Ah, sim, quem leu outras resenhas sobre esse mesmo livro deve ter encontrado vastas referências a Para Clarice Lispector, com Candura, conto no qual um jovem de 19 anos, filho de uma professora de pintura que dava aulas a Clarice, se vê convidado para um jantar meio intimidador na casa da escritora, de quem é fã. Por algum motivo, esse foi um dos textos mais comentados do conjunto – talvez pela curiosidade extra literária inevitável que a obra desperta por ser a resposta de um sempre reservado Chico a textos que Clarice escreveu para ele quando ele era jovem nos anos 1960. A história do conto também retrabalha um jantar da vida real para o qual ele, jovem, foi de fato convidado pela escritora – ele levou dois amigos bêbados, Vinícius de Moraes e Carlinhos de Oliveira como “escudo”, o que Clarice achou meio decepcionante. Para além do fator “intimidade dos famosos”, contudo, o texto não é dos melhores do volume, e se alguém tem curiosidade real pelo tema, sugiro ir às crônicas originais de Clarice – ou a Jantar, a um conto de Ana Miranda sobre a mesma história, aliás, o que não vi ninguém referir. Está em Noturnos (1999).

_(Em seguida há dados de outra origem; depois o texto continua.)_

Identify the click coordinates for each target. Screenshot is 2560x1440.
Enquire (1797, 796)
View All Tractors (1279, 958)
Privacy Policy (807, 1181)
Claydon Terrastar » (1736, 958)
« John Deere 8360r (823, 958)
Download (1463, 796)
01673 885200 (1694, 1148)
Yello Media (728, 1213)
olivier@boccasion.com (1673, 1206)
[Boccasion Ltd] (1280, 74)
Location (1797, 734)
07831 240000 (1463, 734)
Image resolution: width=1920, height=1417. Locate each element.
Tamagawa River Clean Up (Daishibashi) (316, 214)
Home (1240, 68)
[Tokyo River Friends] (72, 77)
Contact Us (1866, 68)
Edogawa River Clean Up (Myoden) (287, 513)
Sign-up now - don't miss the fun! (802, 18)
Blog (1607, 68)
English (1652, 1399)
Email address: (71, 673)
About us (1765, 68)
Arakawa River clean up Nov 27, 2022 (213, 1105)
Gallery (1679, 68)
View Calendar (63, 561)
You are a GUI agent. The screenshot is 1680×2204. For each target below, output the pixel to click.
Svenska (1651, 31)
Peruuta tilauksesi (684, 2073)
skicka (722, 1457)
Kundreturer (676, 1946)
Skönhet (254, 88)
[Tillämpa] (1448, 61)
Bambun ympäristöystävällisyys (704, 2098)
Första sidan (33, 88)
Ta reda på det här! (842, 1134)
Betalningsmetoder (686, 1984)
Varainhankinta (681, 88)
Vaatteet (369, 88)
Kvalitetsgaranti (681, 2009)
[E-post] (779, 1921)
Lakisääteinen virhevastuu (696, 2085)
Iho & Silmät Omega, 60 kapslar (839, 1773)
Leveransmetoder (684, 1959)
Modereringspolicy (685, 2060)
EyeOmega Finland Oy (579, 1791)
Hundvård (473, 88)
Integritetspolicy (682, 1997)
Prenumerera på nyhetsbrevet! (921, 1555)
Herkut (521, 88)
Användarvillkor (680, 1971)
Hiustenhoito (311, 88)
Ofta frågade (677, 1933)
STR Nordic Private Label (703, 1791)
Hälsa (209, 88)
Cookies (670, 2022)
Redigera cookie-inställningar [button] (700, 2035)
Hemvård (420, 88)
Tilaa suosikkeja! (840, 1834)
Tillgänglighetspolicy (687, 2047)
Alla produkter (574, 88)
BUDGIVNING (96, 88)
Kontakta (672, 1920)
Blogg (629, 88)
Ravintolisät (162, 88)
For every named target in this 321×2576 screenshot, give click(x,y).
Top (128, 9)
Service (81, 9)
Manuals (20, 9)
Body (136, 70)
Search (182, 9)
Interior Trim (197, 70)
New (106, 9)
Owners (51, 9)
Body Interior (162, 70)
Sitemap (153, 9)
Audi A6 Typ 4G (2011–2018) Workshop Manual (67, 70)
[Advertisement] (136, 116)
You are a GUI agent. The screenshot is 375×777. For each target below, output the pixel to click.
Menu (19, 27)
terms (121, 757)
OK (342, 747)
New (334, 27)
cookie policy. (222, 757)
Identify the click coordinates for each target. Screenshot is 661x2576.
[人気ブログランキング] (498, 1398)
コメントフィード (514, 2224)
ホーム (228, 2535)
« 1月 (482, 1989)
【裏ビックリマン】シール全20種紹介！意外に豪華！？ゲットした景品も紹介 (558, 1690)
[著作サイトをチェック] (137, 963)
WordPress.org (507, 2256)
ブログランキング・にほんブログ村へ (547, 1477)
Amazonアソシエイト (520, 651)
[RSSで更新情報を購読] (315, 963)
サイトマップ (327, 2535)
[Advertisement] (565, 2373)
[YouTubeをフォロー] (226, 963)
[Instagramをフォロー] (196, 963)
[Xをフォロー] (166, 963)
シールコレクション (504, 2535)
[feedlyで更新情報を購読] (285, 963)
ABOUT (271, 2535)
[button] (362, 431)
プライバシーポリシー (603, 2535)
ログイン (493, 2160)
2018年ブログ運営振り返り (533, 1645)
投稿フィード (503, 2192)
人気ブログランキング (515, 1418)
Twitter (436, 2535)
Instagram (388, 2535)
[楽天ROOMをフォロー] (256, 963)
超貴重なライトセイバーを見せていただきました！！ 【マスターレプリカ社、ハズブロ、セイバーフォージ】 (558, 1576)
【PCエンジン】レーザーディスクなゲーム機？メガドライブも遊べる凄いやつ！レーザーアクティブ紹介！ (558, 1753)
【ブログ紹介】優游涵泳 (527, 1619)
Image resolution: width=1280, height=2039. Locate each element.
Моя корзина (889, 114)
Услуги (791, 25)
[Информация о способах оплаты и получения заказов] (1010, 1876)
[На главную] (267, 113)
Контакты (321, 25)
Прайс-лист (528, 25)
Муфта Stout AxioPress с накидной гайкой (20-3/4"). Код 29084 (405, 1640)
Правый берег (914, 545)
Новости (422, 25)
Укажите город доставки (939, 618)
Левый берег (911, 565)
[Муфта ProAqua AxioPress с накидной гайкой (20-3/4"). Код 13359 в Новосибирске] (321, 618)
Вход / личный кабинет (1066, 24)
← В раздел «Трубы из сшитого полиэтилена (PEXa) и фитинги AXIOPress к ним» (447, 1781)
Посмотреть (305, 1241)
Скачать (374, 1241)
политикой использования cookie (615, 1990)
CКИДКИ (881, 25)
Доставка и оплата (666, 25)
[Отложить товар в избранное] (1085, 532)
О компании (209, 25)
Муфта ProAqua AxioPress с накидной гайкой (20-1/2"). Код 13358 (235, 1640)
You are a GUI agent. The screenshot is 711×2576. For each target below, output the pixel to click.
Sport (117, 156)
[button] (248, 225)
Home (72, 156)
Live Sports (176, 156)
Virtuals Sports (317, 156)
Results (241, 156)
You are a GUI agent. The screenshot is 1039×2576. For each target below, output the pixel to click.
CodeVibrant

Os Primos de Campos, uma história sobre um jovem e suas relações tumultuadas com dois supostos primos que visitavam a ele e a seu irmão na infância, vai gradativamente sendo invadido por uma crueldade e por uma violência que o narrador vai sublimando por meio de esquecimentos traumáticos ou de apagamentos inconscientes de coisas que ele já deveria saber. Anos de Chumbo, o conto título, brinca no título tanto com alcunha da ditadura, quando a história se passa, quanto com o chumbo dos soldados de brinquedo que fazem parte da infância do narrador no período. Nas duas narrativas e em outras das já citadas se percebe que há em andamento no trabalho de Chico Buarque outro tema recorrente: a família como um terreno de segredos e acobertamentos, omissões, relações conflituosas e abusos velados que espelham a própria forma como a sociedade brasileira se estrutura.
Feitas as contas, Anos de Chumbo é um livro sólido no qual Chico prova que, para tristeza de seus detratores, principalmente os de viés político, tem temas de eleição e uma voz própria e identificável.